Data on locating visible targets:
————

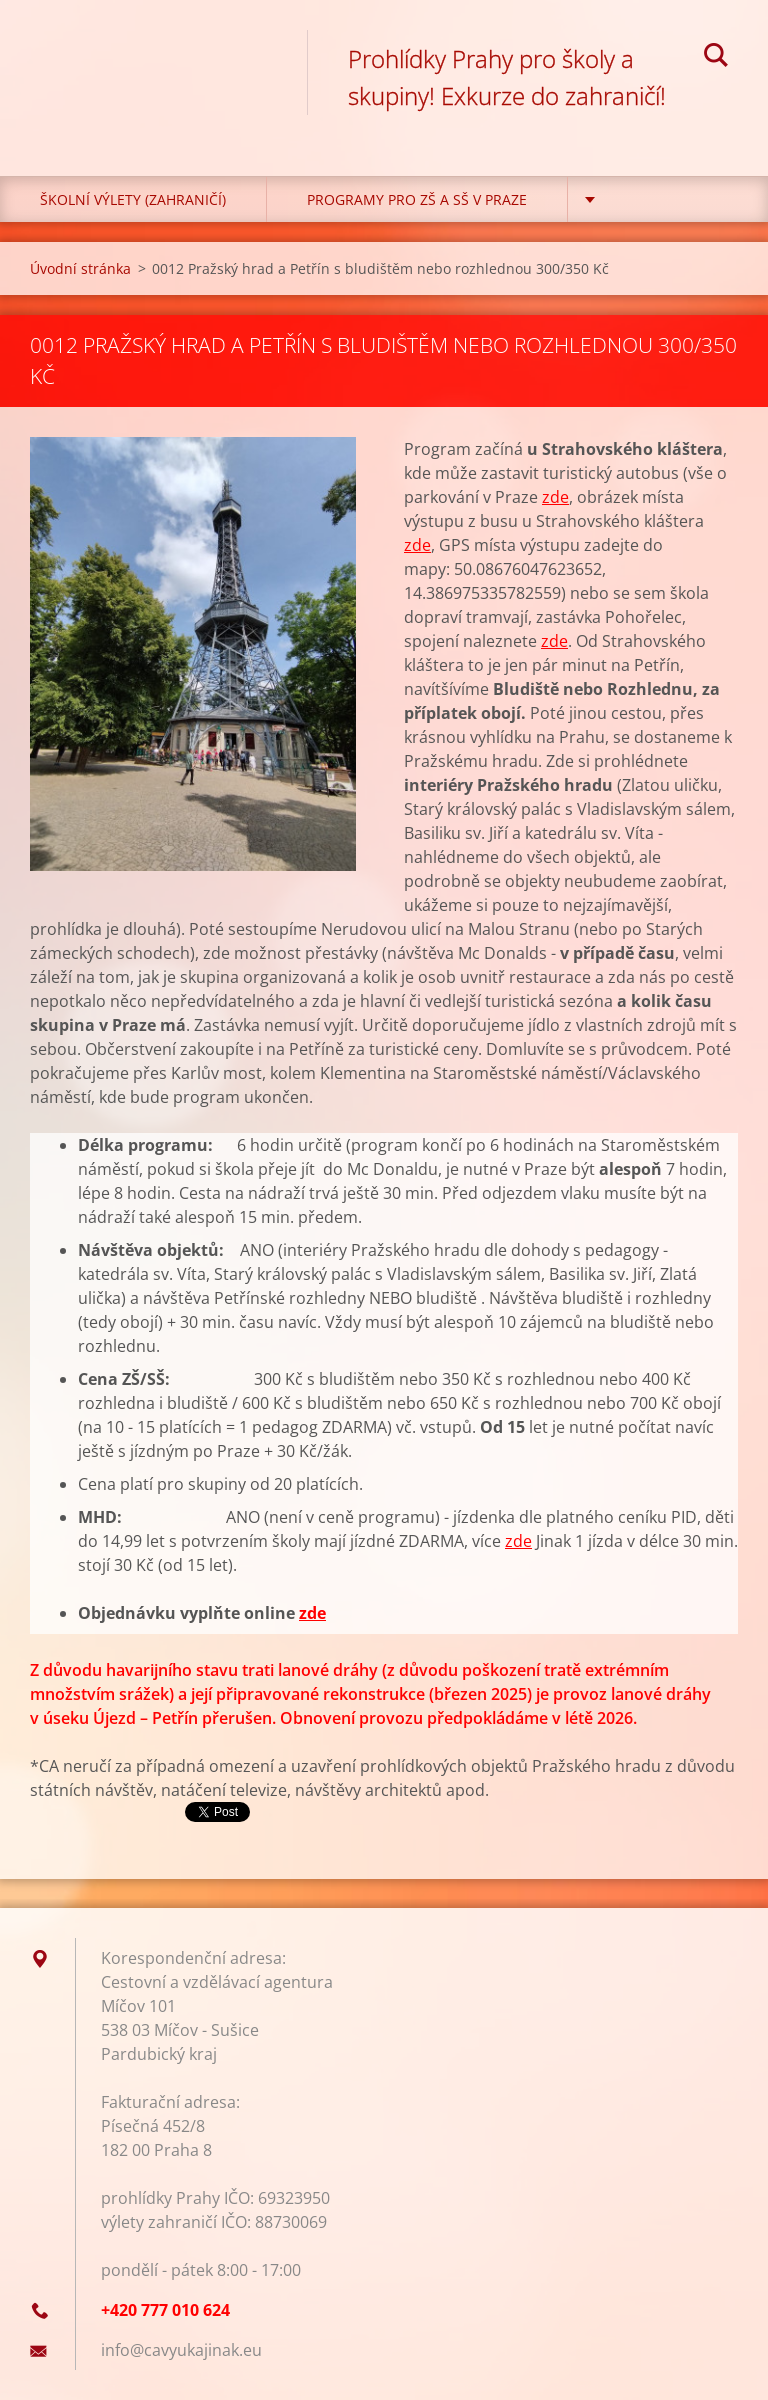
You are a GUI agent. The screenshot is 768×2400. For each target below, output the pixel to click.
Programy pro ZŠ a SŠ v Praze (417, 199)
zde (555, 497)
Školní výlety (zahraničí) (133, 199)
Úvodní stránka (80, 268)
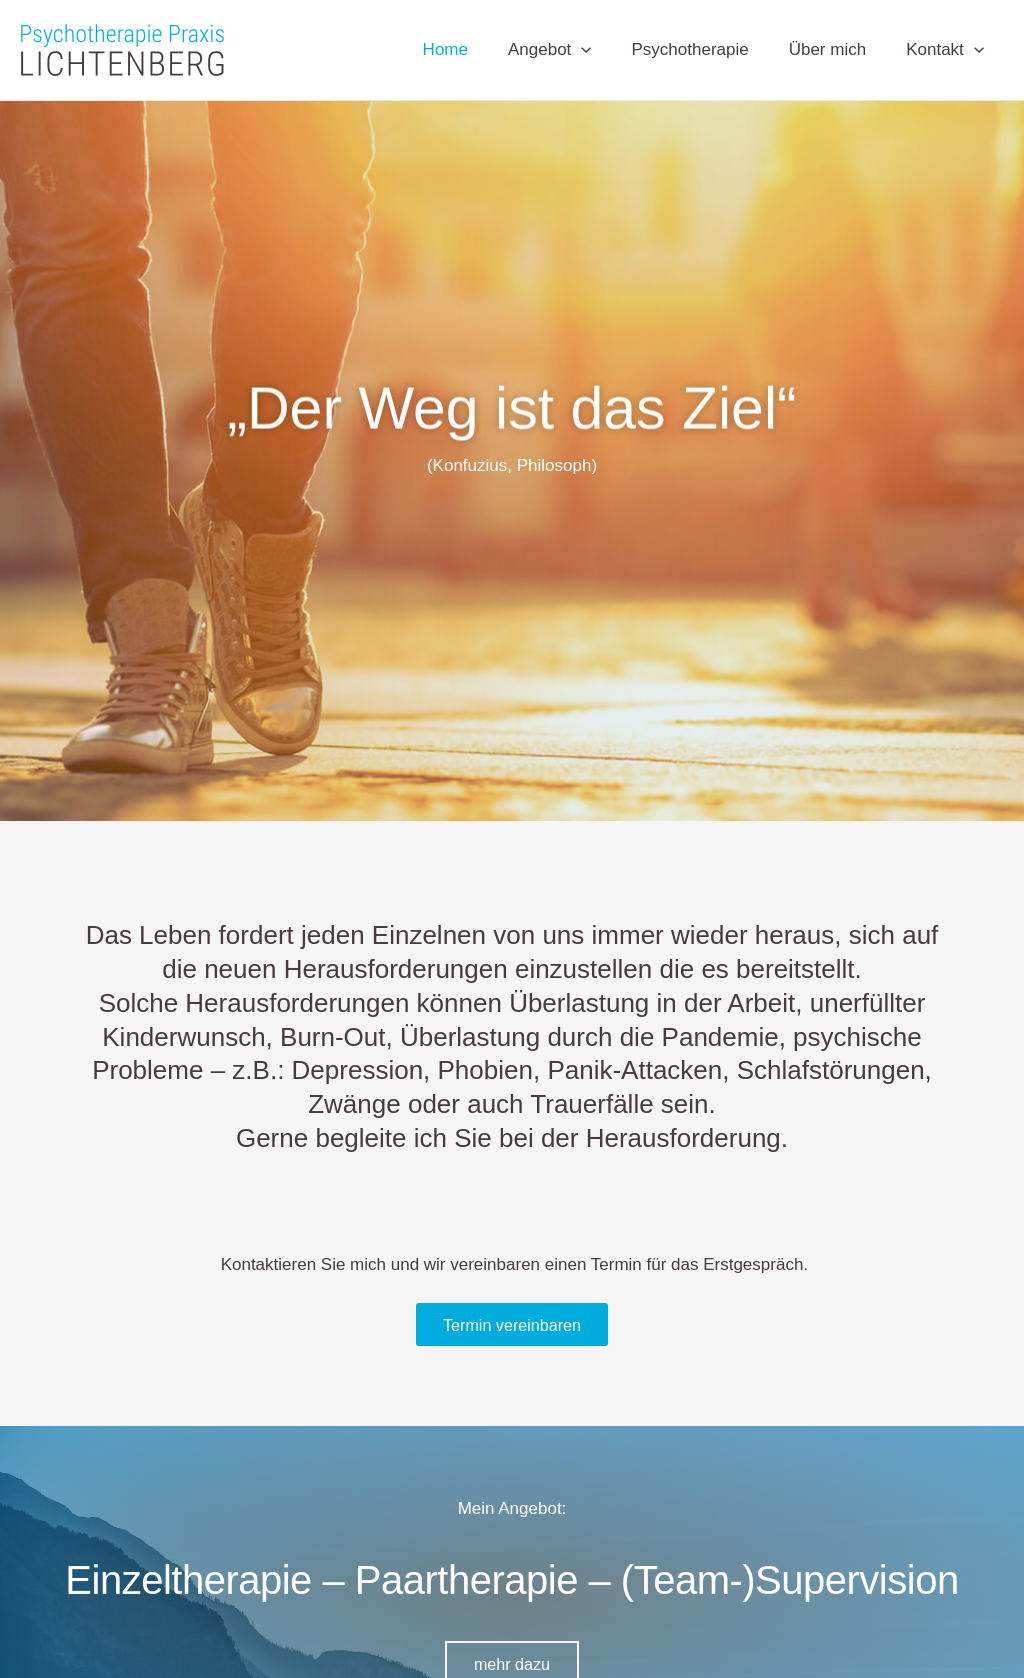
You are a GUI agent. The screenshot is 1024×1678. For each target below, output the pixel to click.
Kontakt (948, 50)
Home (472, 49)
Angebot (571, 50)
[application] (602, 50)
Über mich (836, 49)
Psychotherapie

————

## What the exercise asks
Rewrite every line of the rows above as a numbered list, with one line per item and blank lines skipped. Leave the pictures out.

## The result
1. You are a GUI agent. The screenshot is 768×2400. For each target below, output the pixel to click.
2. Programy pro ZŠ a SŠ v Praze (417, 199)
3. zde (555, 497)
4. Školní výlety (zahraničí) (133, 199)
5. Úvodní stránka (80, 268)
6. You are a GUI agent. The screenshot is 1024×1678. For each target below, output the pixel to click.
7. Kontakt (948, 50)
8. Home (472, 49)
9. Angebot (571, 50)
10. [application] (602, 50)
11. Über mich (836, 49)
12. Psychotherapie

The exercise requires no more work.